Start of RECORDS SHOWN

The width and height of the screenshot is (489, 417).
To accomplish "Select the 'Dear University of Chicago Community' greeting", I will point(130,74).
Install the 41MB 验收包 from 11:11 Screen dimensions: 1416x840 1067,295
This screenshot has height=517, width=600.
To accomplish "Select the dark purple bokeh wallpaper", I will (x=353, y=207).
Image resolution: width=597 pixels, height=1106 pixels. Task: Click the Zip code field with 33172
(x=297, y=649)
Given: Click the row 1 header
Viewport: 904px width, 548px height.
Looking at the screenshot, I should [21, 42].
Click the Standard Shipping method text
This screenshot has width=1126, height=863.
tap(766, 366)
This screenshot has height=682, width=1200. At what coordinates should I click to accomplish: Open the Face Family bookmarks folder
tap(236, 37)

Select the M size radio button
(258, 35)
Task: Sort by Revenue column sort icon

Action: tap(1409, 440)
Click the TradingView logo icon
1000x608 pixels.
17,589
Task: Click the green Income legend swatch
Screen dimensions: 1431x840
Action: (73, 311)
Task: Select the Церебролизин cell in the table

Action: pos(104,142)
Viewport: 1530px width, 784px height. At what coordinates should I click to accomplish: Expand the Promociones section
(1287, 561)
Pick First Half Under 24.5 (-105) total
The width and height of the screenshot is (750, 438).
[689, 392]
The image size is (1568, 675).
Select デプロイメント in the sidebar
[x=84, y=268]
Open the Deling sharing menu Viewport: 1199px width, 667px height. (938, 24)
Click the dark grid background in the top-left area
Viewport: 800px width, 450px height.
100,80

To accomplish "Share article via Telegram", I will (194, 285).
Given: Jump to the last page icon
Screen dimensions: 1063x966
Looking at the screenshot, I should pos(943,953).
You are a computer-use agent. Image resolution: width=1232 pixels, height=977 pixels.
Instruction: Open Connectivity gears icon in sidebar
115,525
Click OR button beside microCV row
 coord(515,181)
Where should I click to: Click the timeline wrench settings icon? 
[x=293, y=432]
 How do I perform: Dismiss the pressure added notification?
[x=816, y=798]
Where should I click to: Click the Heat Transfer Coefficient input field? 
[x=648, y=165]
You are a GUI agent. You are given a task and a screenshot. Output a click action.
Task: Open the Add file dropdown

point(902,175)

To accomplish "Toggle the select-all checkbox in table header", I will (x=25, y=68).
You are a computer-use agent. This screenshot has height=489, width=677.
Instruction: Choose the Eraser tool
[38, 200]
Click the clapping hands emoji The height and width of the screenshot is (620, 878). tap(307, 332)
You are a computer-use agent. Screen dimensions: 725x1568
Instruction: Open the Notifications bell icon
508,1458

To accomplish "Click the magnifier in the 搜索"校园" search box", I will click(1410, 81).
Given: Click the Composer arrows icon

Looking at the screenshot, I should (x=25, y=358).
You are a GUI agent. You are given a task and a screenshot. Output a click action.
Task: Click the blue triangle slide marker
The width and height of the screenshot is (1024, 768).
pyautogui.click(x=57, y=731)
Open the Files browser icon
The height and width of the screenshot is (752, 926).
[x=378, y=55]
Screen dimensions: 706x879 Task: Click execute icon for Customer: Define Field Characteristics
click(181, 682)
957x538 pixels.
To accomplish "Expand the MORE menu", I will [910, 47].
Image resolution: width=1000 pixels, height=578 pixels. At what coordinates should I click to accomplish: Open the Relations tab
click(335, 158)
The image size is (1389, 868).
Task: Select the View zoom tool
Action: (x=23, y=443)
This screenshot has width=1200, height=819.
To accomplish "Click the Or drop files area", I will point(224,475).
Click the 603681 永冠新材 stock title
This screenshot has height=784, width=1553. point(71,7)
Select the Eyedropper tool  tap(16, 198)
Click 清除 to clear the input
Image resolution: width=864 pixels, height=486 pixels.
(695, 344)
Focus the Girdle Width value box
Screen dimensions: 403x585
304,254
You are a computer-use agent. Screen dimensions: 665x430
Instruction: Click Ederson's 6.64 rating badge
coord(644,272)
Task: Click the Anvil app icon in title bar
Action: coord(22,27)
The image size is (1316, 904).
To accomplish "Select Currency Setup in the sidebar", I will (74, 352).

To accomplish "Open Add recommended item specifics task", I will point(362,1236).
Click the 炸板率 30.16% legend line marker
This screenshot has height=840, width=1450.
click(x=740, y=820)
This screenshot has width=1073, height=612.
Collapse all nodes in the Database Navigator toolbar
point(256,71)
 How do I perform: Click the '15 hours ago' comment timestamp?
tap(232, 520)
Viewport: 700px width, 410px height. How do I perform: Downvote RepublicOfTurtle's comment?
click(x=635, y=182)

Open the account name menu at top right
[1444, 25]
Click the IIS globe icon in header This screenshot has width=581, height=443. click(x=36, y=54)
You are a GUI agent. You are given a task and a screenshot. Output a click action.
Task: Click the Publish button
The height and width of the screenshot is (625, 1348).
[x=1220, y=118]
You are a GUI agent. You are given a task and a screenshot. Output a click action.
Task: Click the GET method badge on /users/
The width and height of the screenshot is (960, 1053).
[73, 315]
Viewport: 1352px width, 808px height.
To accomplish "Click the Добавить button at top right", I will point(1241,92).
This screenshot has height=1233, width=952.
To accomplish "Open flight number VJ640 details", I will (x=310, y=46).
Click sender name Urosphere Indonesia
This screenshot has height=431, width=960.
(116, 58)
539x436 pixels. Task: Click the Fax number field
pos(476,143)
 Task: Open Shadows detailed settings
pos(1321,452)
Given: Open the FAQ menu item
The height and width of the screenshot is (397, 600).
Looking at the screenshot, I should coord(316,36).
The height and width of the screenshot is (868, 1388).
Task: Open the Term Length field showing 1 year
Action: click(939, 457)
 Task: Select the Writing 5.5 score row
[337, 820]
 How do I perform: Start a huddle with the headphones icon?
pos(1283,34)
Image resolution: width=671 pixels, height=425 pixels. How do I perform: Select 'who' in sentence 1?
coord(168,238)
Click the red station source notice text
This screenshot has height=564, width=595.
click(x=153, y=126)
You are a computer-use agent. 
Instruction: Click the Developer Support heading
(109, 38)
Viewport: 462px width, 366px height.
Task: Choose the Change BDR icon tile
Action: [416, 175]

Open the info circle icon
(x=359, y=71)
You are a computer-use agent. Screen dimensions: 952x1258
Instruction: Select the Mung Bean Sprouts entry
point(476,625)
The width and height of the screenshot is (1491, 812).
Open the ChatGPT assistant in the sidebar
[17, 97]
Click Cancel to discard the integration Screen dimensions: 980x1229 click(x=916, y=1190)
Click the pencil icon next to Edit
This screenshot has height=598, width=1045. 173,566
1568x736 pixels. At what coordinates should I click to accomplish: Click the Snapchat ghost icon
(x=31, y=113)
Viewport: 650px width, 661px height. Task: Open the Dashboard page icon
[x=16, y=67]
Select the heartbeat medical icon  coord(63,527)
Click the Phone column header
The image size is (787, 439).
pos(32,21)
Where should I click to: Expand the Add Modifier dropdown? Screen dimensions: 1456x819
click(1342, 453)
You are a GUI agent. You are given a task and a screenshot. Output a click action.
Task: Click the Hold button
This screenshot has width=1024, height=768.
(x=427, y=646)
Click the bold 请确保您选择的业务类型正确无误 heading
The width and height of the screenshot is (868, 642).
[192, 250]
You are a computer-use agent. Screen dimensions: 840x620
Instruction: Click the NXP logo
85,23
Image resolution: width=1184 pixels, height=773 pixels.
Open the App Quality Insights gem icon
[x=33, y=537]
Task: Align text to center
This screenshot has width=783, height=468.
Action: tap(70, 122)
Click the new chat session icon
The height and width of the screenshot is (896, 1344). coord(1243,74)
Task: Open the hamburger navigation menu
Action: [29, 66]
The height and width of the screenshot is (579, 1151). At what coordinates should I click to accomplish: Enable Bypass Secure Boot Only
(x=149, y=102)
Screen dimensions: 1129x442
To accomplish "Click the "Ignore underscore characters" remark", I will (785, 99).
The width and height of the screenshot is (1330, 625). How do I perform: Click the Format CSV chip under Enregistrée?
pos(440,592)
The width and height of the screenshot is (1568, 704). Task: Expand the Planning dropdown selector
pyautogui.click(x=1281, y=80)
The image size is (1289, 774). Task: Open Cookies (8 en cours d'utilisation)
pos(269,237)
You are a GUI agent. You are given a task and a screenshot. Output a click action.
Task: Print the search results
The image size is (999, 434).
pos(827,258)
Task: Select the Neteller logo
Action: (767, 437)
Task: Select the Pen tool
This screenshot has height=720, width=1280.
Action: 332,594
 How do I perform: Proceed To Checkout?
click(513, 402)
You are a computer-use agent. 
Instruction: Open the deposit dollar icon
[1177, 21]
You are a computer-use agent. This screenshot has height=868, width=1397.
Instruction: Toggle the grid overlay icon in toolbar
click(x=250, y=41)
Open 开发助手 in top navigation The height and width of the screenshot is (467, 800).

End of RECORDS SHOWN

**THE PROBLEM**
Reproduce verbatim the entries between the line containing "You are a computer-use agent. Screen dimensions: 665x430" and the line containing "click(x=740, y=820)", inclusive, and output nothing else.

**PROBLEM SOLUTION**
You are a computer-use agent. Screen dimensions: 665x430
Instruction: Click Ederson's 6.64 rating badge
coord(644,272)
Task: Click the Anvil app icon in title bar
Action: coord(22,27)
The image size is (1316, 904).
To accomplish "Select Currency Setup in the sidebar", I will (74, 352).

To accomplish "Open Add recommended item specifics task", I will point(362,1236).
Click the 炸板率 30.16% legend line marker
This screenshot has height=840, width=1450.
click(x=740, y=820)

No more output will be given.